SOURCE MATERIAL.
*** Begin section ***

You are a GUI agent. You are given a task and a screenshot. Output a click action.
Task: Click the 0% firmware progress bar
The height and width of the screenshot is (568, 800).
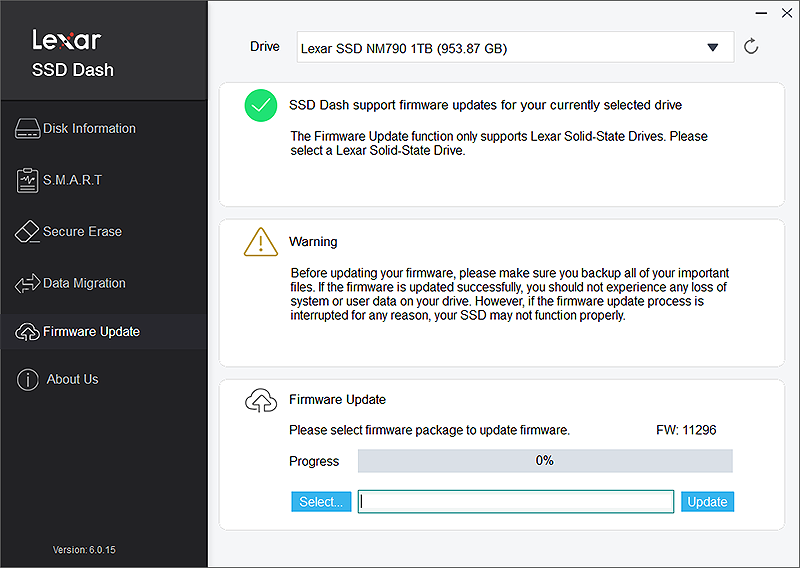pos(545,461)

*** End section ***
*** Begin section ***

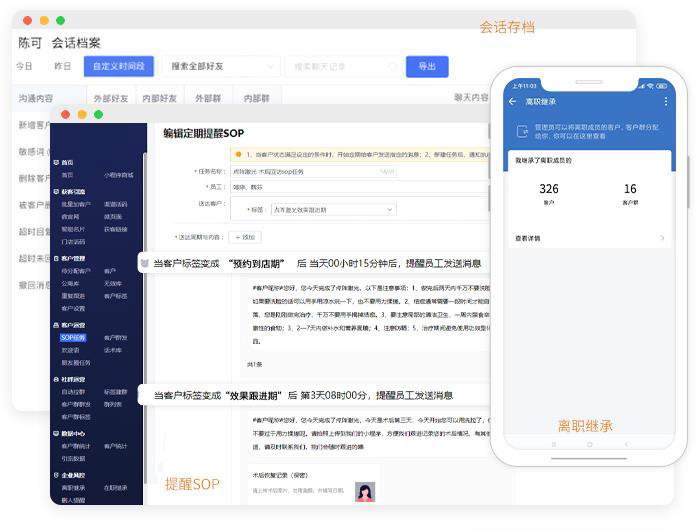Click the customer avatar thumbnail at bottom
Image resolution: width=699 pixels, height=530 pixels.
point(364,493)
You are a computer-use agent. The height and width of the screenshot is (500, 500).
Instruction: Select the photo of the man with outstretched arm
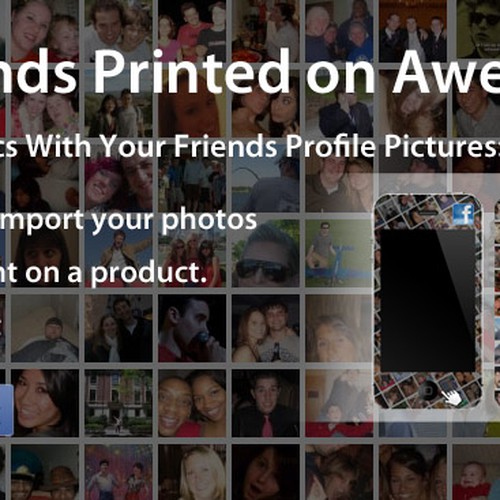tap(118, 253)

*** End section ***

TASK STATEMENT. Go line by line through the listing and count every line that includes the word "agent". Only the total is needed.

RESULT BELOW. 2